Primero pasó en Bruselas, después en Copenhague y ahora ha pasado en
Ginebra. Después de todo el ambientazo patriótico de las últimas horas y
en medio del éxtasis colectivo por la letra de Marta Sánchez para el himno español se enlató en el relato mediático el nuevo capítulo de la batalla contra el independentismo: la detención y extradición de la exdiputada de la CUP Anna Gabriel
residente en el país helvético desde hace unas semanas.
¡Qué caramba! ¿Qué tribunal europeo no se va a creer que la acusación
por sedición y rebelión formulada por el juez Pablo Llarena no está
absolutamente documentada? Lo decían muy ampliamente todas las tertulias
de medios de comunicación españoles del martes y así lo afirmaba, por
ejemplo, el editorial del ABC de este
miércoles: "España está obligada a solicitar su entrega, por más que
ella trate de engañar a las autoridades helvéticas solicitando un asilo
político inadmisible".
Lo sostenía horas más tarde el ministro de Justicia, Rafael Catalá,
en los pasillos del Congreso de los Diputados: "No veo motivos para que
Suiza no conceda la extradición". Y remataba la faena la Fiscalía del
Tribunal Supremo a media mañana solicitando al magistrado Pablo Llarena
que dictara una orden de detención provisional y procediera
posteriormente a la orden de búsqueda y captura internacional, como paso
previo a la extradición ante las autoridades competentes.
Tan solo
faltaba la decisión del juez del Tribunal Supremo... que no llegó. Y se
contentó con pedir una orden de detención doméstica y
que, por tanto, solo tiene consecuencias si regresa a España. El globo
se había deshinchado en cuestión de horas y Anna Gabriel goza, por
ahora, de una situación similar a la de los exiliados residentes en
Bruselas. Con un inconveniente para el Estado español: el perímetro de
países a los que pueden viajar ya no solo incluye Bélgica y Dinamarca
sino también Suiza.
Aunque los movimientos en el mundo de la justicia distan mucho de ser
los que se producen, por ejemplo, en el mundo de la política, y todo
tiene que ser tratado con una cautela superior, vale la pena destacar
dos cosas: en primer lugar, el castillo de naipes consistente en la
solidez de la causa del referéndum del 1 de octubre y
en las acusaciones múltiples a todos los acusados de los delitos de
rebelión, sedición, malversación y desobediencia tiende a desmontarse en
todos los casos excepto en el último.
De ahí, que el Supremo, por
ahora, apunte los objetivos pero se guarde mucho de salir de las
fronteras españolas a la hora de pedir medidas judiciales especiales.

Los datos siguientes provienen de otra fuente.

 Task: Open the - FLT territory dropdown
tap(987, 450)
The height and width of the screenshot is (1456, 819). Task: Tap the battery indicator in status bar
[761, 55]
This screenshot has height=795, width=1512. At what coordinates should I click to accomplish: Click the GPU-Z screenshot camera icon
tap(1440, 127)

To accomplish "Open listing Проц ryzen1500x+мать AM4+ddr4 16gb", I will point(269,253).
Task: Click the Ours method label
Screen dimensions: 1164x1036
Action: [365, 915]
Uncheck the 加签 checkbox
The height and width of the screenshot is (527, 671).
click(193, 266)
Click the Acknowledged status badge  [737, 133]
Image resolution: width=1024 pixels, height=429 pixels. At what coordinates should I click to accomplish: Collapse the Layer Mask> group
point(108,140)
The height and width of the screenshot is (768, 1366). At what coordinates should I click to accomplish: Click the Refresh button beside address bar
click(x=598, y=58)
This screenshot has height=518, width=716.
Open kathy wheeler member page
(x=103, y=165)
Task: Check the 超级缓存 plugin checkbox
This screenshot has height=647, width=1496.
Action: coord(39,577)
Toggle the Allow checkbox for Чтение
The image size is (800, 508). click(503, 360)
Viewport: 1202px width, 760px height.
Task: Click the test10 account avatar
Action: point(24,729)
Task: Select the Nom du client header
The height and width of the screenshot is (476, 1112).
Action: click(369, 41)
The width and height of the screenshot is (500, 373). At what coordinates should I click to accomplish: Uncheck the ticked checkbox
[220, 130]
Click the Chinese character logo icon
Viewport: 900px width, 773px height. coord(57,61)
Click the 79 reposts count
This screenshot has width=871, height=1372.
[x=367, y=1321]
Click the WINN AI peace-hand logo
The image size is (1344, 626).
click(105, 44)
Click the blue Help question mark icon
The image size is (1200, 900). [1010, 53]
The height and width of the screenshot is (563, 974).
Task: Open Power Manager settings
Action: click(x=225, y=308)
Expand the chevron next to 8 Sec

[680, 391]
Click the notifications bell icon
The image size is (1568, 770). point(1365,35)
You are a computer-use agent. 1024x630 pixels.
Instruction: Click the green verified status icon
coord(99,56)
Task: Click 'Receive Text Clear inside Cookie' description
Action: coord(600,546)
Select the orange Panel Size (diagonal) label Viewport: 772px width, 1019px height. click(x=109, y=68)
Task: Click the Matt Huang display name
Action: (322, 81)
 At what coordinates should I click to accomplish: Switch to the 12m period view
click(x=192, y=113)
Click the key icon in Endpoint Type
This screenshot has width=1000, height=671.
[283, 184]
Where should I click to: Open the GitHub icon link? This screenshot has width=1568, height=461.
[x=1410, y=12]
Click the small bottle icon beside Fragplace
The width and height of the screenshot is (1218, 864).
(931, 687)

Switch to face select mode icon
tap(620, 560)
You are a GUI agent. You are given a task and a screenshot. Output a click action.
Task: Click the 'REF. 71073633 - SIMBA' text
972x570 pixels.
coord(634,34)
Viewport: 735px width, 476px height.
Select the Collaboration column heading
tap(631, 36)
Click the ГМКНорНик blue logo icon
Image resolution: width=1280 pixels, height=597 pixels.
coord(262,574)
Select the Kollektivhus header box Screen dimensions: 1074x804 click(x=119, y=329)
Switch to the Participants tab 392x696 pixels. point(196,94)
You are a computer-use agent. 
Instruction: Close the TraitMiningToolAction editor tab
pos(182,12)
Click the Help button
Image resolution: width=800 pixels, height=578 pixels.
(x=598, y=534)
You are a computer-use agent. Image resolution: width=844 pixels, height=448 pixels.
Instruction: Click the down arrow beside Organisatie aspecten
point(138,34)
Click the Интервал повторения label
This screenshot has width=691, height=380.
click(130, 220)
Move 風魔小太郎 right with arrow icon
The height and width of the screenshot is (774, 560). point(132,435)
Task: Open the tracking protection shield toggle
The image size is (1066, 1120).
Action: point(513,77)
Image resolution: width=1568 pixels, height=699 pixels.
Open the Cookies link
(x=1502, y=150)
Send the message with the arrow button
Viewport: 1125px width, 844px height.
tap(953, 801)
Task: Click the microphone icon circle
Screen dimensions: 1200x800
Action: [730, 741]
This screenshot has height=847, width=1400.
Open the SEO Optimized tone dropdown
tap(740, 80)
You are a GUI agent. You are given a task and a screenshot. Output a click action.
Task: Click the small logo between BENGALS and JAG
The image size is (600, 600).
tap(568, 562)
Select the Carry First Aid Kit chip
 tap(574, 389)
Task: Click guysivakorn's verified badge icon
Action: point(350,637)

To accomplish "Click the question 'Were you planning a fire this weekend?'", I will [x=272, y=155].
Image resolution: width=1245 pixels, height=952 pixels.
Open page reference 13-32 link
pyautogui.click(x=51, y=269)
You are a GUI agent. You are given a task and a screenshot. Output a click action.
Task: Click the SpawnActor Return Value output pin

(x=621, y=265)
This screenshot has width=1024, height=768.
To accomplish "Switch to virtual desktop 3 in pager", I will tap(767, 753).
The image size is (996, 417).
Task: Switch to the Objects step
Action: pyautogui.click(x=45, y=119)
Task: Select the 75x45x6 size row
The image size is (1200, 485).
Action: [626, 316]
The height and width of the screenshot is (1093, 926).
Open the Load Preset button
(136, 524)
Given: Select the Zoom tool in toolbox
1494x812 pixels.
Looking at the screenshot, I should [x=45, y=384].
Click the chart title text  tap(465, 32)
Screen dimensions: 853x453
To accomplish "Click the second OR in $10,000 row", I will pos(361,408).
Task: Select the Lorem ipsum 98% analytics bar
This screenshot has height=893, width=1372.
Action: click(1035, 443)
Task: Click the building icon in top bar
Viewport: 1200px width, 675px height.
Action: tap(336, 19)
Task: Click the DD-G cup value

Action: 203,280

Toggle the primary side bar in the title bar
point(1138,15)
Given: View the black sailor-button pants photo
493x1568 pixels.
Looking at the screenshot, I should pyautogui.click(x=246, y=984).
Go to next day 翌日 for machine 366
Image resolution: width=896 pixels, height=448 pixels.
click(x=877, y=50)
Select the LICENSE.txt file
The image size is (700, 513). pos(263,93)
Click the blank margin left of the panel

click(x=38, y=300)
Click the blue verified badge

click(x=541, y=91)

Por otro lado, la política de propagación del conflicto catalán y la
vulneración de derechos fundamentales de los encausados, cuatro de ellos
en prisión, gana dimensión internacional. No es buena noticia para las
autoridades españolas preocupadas porque el conflicto no sobrepase los
Pirineos.
Y en estos momentos, lo que sucede es lo contrario. Se abren nuevos
frentes y se percibe una cierta inmovilización a la hora de tramitar
medidas judiciales drásticas en otros países. Más allá de la propaganda,
no parece hoy por hoy un escenario muy halagüeño.